New book finds common ground in robotics, materials, energy advances
A U.S. Army Research Laboratory scientist and a Massachusetts Institute of Technology professor joined forces on a new book showcasing advances in robotics and autonomous platforms.
Dr. Shawn Walsh, a materials researcher from the laboratory and Prof. Michael S Strano, Carbon P. Dubbs Professor of Chemical Engineering at MIT, authored and edited a book that they say, "unites materials, energy, computation and robotics in profoundly new ways."
"The book emphasizes teaming with academia and industry to deliver the best solutions to Soldiers, and more generally, to society," Walsh said.
The book, "Robotic Systems and Autonomous Platforms: Advances in Materials and Manufacturing," includes chapters written by five ARL researchers: Dan Baechle, Drs. Randy Mrozek, Geoff Slipher, Anit Giri, Kris Darling, and Sam Stanton.
"The future includes research at the transdisciplinary intersections of these diverse, but complementary research areas — something ARL is extremely well positioned to do," Walsh said.
The book explores how autonomous systems can "enable new uses for materials, including innovations on different length scales, from nano, to macro and large systems." It takes a look at autonomous systems that can enable new uses for manufacturing, highlighting innovations in 3-D additive manufacturing, printing of materials, novel synthesis of multifunctional materials and robotic cooperation.
Enabling a breakthrough requires new thinking according to the scientists and engineers on the front lines of innovation.
"It requires disrupting the notion of an intelligent system as a rigid multi-body platform optimized for quasi-static and steady-state motion," Stanton said. "To achieve robust, resilient, and energetically versatile agility and dexterity rivaling biological systems, robotic systems and exoskeletons require breakthrough components featuring locally tunable material properties with embedded sensing and actuation."
The authors foresee a future military offset that will leverage autonomous systems to increase situational awareness, lighten warfighter load, improve sustainment, facilitate movement and protect the force.
"Some of the DOD capabilities required to achieve these goals include miniaturization of robotic platforms, swarming intelligence, adaptive exoskeletons and all-terrain autonomous mobility," Stanton said.
The Army Research Laboratory has made foundational research investments in materials, energy, computation, and robotics, Walsh said.
"We're looking for new opportunities at the intersections of disparate science and technology areas, to move away from thinking of a robot as a discrete device to the idea of a robot as being a 'self-adaptive ecosystem' with task and purpose," he said. "We discuss themes that highlight highly novel applications from the international academic, industrial and government sectors."
Walsh said the new Army Futures Command is "keen on science and technology, including robotics, artificial intelligence and new modes of collaboration with industry and academia."
"Our book exemplified this approach," he said.
The book, which was published this month, is available in print and as an e-book from major retail booksellers.
The U.S. Army Research Laboratory is part of the U.S. Army Research, Development and Engineering Command, which has the mission to ensure decisive overmatch for unified land operations to empower the Army, the joint warfighter and our nation. RDECOM is a major subordinate command of the U.S. Army Materiel Command.

• [Task item A]:
Decide whether each statement agrees with the book announcement. Answer yes or no for each and quote the words that decide it.
(i) The book was published this month.
(ii) Michael S. Strano is a professor of mechanical engineering at MIT.
(iii) RDECOM is a major subordinate command of the U.S. Army Materiel Command.
• [Task item B]: List every DOD capability that Stanton names in the book announcement.
• [Task item C]: Print the part of the book announcement from "The Army Research" to "major retail booksellers.".
The items that come next are not needed for this exercise.

• [Given entries]:

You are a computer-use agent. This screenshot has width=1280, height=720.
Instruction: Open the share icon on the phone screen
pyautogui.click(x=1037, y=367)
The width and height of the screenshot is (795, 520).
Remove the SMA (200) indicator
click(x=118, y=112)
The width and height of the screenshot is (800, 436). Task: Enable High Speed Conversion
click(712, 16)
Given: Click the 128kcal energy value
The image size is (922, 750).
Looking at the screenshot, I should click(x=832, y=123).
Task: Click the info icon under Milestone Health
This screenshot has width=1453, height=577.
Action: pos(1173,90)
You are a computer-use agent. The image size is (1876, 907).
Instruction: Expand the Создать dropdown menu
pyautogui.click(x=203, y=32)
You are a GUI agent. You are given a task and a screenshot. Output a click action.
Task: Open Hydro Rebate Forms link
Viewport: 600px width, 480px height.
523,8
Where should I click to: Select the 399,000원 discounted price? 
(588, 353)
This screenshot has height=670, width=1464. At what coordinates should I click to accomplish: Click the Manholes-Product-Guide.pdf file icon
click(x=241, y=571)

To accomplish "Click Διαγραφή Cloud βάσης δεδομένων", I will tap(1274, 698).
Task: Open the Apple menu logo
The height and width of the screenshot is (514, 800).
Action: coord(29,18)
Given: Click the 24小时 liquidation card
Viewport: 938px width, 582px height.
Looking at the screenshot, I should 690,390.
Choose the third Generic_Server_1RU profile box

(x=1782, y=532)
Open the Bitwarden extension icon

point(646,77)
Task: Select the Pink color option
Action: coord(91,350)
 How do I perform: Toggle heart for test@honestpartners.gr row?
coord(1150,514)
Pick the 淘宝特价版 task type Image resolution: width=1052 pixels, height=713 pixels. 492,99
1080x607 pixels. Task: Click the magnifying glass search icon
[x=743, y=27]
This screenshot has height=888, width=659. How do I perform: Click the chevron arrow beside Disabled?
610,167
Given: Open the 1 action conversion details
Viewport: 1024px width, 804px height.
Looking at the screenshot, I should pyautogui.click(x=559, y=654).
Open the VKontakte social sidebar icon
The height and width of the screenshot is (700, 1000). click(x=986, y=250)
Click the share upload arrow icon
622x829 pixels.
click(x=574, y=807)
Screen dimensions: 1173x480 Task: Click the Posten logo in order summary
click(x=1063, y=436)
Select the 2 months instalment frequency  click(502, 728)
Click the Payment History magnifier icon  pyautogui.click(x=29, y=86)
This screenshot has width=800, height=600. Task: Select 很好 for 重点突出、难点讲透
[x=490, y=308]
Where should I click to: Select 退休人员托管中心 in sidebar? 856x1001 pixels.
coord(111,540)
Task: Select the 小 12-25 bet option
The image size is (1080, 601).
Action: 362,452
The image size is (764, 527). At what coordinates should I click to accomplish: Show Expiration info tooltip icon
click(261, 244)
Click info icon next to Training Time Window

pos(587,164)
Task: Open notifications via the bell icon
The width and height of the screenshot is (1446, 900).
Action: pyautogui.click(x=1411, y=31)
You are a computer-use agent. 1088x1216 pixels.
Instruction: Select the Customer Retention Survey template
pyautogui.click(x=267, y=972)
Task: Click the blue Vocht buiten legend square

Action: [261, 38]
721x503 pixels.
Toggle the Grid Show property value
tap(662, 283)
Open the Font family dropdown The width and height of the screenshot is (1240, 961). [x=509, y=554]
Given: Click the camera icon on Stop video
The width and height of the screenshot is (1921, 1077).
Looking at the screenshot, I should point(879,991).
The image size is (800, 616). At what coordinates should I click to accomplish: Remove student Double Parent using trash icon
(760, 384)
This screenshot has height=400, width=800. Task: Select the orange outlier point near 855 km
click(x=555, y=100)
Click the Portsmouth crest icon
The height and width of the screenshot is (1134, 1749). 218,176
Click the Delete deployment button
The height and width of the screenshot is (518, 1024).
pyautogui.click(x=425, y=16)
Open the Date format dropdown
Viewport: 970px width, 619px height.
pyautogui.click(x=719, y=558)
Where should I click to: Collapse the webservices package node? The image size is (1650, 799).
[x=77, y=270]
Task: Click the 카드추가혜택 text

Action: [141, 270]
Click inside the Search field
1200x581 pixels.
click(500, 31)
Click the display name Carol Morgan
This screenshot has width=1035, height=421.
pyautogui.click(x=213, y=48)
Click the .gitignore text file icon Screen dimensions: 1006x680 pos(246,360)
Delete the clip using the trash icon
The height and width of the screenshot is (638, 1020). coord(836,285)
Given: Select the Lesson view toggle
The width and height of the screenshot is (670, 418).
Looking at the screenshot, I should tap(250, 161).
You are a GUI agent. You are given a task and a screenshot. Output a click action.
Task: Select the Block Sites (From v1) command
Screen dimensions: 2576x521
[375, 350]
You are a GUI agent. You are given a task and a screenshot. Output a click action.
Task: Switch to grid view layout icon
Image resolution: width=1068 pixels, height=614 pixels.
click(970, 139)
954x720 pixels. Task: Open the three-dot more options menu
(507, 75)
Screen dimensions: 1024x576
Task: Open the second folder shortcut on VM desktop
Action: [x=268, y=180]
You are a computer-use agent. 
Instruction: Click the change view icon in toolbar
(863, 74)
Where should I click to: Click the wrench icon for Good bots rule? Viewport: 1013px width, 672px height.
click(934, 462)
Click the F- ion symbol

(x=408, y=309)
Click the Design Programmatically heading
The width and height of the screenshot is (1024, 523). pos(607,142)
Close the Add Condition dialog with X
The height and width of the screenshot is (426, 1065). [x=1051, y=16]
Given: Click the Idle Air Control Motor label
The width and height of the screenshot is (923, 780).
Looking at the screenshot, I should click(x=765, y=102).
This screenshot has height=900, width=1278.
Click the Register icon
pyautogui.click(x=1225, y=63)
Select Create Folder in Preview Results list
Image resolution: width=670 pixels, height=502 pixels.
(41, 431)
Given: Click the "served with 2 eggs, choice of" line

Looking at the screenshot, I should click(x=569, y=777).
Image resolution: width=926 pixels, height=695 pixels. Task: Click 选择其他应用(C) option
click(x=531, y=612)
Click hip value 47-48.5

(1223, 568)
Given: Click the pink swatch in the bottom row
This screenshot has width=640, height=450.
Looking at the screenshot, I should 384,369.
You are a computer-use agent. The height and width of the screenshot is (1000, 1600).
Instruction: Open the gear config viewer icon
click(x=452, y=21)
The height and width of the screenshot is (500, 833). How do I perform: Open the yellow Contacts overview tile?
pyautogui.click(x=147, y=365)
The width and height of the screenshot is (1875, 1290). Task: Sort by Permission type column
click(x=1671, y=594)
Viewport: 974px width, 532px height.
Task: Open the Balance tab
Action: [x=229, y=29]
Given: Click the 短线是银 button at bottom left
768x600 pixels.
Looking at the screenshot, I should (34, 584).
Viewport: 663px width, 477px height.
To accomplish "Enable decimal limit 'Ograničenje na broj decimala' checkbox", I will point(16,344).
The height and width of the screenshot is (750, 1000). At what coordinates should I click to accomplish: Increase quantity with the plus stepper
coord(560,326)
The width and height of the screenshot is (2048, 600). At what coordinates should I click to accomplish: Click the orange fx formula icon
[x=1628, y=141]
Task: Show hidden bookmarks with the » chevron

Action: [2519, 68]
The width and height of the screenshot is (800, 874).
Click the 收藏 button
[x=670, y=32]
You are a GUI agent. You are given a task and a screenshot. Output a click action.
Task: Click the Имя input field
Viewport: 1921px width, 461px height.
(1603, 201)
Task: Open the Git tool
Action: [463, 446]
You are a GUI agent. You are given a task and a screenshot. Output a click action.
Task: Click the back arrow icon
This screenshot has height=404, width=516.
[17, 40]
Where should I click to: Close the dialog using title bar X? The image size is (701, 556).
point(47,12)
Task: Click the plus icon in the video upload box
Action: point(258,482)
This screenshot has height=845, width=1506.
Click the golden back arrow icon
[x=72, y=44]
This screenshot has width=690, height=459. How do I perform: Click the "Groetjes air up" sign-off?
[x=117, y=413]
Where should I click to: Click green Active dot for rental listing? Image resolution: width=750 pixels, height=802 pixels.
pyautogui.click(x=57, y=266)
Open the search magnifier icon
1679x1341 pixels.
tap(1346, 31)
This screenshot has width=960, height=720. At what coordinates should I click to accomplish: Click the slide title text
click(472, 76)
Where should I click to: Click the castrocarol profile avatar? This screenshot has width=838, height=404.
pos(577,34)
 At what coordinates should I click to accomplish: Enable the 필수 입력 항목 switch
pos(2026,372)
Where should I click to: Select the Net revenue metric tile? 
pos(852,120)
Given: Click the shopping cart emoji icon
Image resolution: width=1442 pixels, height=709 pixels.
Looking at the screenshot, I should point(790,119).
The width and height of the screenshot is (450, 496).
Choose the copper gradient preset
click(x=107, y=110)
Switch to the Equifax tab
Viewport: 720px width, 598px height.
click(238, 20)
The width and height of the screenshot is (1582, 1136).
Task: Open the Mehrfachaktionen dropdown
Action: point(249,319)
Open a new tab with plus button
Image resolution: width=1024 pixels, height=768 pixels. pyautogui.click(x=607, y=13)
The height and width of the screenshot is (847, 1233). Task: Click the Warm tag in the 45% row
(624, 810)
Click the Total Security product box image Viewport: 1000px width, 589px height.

• [Response A]:
(i) Yes: "The book, which was published this month, is available in print and as an e-book from major retail booksellers."
(ii) No: "Carbon P. Dubbs Professor of Chemical Engineering at MIT"
(iii) Yes: "RDECOM is a major subordinate command of the U.S. Army Materiel Command."

• [Response B]:
- miniaturization of robotic platforms
- swarming intelligence
- adaptive exoskeletons
- all-terrain autonomous mobility

• [Response C]:
The Army Research Laboratory has made foundational research investments in materials, energy, computation, and robotics, Walsh said.
"We're looking for new opportunities at the intersections of disparate science and technology areas, to move away from thinking of a robot as a discrete device to the idea of a robot as being a 'self-adaptive ecosystem' with task and purpose," he said. "We discuss themes that highlight highly novel applications from the international academic, industrial and government sectors."
Walsh said the new Army Futures Command is "keen on science and technology, including robotics, artificial intelligence and new modes of collaboration with industry and academia."
"Our book exemplified this approach," he said.
The book, which was published this month, is available in print and as an e-book from major retail booksellers.